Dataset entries

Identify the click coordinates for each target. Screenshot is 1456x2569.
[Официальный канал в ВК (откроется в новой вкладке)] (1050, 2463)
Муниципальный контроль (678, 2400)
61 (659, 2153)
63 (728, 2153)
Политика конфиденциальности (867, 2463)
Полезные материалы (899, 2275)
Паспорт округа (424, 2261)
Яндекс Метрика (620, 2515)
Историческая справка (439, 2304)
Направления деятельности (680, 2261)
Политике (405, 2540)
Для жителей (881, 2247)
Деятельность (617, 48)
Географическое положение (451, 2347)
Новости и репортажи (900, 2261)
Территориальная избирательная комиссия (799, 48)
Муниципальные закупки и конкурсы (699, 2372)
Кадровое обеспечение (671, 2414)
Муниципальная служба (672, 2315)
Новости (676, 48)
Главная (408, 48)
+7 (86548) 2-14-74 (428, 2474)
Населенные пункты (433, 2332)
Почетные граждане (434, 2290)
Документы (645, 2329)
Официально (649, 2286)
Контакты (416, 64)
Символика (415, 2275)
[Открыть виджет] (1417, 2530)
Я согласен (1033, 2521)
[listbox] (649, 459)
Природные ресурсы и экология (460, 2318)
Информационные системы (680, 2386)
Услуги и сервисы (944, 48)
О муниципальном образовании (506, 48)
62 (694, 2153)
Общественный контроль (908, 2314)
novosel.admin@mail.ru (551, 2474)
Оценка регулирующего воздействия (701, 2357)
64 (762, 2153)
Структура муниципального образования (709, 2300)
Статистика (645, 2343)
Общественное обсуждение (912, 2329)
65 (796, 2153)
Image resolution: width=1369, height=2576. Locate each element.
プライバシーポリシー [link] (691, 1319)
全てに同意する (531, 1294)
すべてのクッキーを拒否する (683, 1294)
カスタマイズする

• [Work order]: Reproduce the data in full, exactly.

• [Answer section]:
Identify the click coordinates for each target. Screenshot is 1456x2569.
[Официальный канал в ВК (откроется в новой вкладке)] (1050, 2463)
Муниципальный контроль (678, 2400)
61 (659, 2153)
63 (728, 2153)
Политика конфиденциальности (867, 2463)
Полезные материалы (899, 2275)
Паспорт округа (424, 2261)
Яндекс Метрика (620, 2515)
Историческая справка (439, 2304)
Направления деятельности (680, 2261)
Политике (405, 2540)
Для жителей (881, 2247)
Деятельность (617, 48)
Географическое положение (451, 2347)
Новости и репортажи (900, 2261)
Территориальная избирательная комиссия (799, 48)
Муниципальные закупки и конкурсы (699, 2372)
Кадровое обеспечение (671, 2414)
Муниципальная служба (672, 2315)
Новости (676, 48)
Главная (408, 48)
+7 (86548) 2-14-74 (428, 2474)
Населенные пункты (433, 2332)
Почетные граждане (434, 2290)
Документы (645, 2329)
Официально (649, 2286)
Контакты (416, 64)
Символика (415, 2275)
[Открыть виджет] (1417, 2530)
Я согласен (1033, 2521)
[listbox] (649, 459)
Природные ресурсы и экология (460, 2318)
Информационные системы (680, 2386)
Услуги и сервисы (944, 48)
О муниципальном образовании (506, 48)
62 (694, 2153)
Общественный контроль (908, 2314)
novosel.admin@mail.ru (551, 2474)
Оценка регулирующего воздействия (701, 2357)
64 (762, 2153)
Структура муниципального образования (709, 2300)
Статистика (645, 2343)
Общественное обсуждение (912, 2329)
65 (796, 2153)
Image resolution: width=1369, height=2576. Locate each element.
プライバシーポリシー [link] (691, 1319)
全てに同意する (531, 1294)
すべてのクッキーを拒否する (683, 1294)
カスタマイズする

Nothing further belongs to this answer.